For all of the foregoing reasons, I dissent.
ENOCH, Justice, not sitting.. Delegate B.D. Martin attributed this statement to "a noted ex-judge of this State [who] pays but a small amount of taxes." Seth S. McKay, Debates In The Texas Constitutional Convention Of 1875 306 (1920). This was also the rejoinder of delegate C. Erhard to a proposal by delegate John Reagan to benefit “all those who owned [property through Mexican and Spanish land grants] and had paid taxes on them.” Fred Cockrell, The Making of the Constitution of 1875, 5 West TexHist.Ass’n Yrbk 107, 110 (1929). ("Taxes! Taxes! Nobody but a fool and poor men pay taxes!”)
. Charles De Morse, Supplemental Report of the Board for the Investigation of Land Frauds in the State of Texas 9-11 (Jan. 3, 1884).
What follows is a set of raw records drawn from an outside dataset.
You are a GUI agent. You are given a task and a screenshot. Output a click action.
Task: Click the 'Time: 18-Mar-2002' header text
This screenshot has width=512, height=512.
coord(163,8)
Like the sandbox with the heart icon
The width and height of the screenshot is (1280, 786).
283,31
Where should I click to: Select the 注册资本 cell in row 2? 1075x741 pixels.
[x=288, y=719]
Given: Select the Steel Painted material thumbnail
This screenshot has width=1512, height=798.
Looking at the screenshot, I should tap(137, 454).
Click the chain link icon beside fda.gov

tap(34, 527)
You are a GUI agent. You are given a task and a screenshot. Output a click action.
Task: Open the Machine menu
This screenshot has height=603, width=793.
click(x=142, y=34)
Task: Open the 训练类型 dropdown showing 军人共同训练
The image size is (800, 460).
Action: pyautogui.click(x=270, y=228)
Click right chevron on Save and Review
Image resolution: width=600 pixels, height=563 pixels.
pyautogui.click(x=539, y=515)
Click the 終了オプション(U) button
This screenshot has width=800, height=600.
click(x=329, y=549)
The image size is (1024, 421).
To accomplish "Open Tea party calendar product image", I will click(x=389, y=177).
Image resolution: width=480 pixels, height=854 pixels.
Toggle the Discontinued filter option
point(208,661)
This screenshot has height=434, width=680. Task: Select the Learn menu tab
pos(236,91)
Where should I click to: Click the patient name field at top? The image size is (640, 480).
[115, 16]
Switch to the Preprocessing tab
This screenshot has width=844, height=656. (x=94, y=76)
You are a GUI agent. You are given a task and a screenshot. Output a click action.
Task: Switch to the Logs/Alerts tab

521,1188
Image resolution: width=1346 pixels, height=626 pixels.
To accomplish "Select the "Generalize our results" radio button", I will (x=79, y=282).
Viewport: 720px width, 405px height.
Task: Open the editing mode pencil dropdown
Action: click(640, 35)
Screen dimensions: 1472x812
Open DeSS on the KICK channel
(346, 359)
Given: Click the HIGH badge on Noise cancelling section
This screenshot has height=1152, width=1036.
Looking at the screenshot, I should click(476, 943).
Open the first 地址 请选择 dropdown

. Self-effectuating section 1-d incorporates directly into the Constitution language limiting eligibility to “natural persons” whose “primary occupation and source of income” is agriculture.
. The President is also required to enumerate annually federal tax expenditures, 31 U.S.C. § 1105(a)(16) (1982), which are defined as:
Those revenue losses attributable to provisions of the Federal tax laws which allow a special exclusion, exemption, or deduction from gross income or which provide a special credit, a preferential rate of tax, or a deferral of tax liability.
2 U.S.C. § 622(3) (1985).
. In contrast, this Court has recognized that section 13 of Article I assures the right of access to open courts for corporations as well as natural persons. Dillingham v. Putnam, 109 Tex. 1, 14 S.W. 303, 304-05 (1890).
. These prior rulings appear reflective of the framers’ intent. Members of a national farmers organization known as the Grange constituted the single largest block of delegates at the 1875 constitutional convention. John Mauer, State Constitutions in a Time of Crisis: the Case of the Texas Constitution of 1876, 68 Texas L.Rev. 1615, 1640 (1990). The official Granger position was that corporate rights were never vested but always subject to regulation for the public good.
[I]n their creation, [the railroad corporations] were endowed with extraordinary powers and received extraordinary privileges for an equivalent ...: “the public good.” Equity would demand that a failure to furnish the equivalent should work a forfeiture of their rights.
Proceedings Of The Second Annual Session Of The Texas State Grange 14-15 (1875). Its official newspaper fiercely proclaimed:
Our constitutions are made and governments are instituted for the benefit and protection of the people and not to foster monopolies and fatten corporations.
Waco Examiner & Patron, July 30, 1875, at 5, col. 3.